Image by FelixMittermeier from Pixabay.

The use of human waste products like urine has been explored by scientists in the past few years. 

In a recent study, experts examined how the use of human urine in farms is linked to geography. Results showed that aside from population and proximity to farms, there are also other factors at play such as human diet.

Nitrogen, phosphorus, and potassium are nutrients that can be harnessed from human urine for agricultural purposes. If people consume food with these substances, they release them through their urine since the body does not need to absorb them. 

Researchers examined where the most nutrient-rich urine can be produced. They looked into the centers of population as well as sanitation facilities in more than one hundred countries to find out. 

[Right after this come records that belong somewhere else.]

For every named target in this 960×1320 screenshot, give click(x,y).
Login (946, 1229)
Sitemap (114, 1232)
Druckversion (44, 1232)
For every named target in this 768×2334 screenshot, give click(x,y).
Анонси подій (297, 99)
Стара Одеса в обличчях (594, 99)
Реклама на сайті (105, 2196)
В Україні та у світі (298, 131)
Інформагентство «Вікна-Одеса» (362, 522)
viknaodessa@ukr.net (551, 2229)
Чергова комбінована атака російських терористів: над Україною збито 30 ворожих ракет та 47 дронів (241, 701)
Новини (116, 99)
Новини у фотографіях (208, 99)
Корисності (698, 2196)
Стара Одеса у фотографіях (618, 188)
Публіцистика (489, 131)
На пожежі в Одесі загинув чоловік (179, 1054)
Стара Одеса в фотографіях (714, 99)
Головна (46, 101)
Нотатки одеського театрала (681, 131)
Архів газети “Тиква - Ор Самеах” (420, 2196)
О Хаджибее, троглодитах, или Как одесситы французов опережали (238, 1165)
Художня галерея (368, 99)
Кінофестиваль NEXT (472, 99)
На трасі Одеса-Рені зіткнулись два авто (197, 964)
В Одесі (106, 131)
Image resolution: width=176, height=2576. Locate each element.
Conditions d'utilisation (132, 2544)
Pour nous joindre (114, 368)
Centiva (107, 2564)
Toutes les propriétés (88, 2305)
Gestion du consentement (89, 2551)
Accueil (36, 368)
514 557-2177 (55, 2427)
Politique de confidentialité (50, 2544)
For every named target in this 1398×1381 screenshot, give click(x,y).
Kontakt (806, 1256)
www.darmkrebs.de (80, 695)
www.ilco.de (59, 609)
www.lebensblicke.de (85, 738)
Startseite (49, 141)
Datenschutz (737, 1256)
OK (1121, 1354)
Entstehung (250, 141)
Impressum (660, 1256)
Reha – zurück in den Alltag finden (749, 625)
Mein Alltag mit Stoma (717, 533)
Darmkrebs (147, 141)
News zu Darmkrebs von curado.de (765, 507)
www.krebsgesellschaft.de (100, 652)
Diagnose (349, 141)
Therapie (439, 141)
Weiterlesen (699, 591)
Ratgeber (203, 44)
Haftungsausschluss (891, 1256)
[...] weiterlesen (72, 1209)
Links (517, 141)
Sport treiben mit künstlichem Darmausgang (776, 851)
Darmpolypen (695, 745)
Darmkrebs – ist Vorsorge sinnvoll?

Countries where populations greatly overlap with agricultural areas are good sites for maximizing human urine’s agricultural benefits. However, researchers say that sanitation facilities in many of these places still have a lot of room for improvement.

Image by FelixMittermeier from Pixabay.

In countries where population centers are distant from farms, processing and transport of waste can be expensive. On the other hand, there are highly populated agricultural lands and sites with great sanitation infrastructure, too, making them an ideal location for harvesting and recycling human urine for farm use. 

It goes to show that the effectiveness of human waste as fertilizers may change depending on location.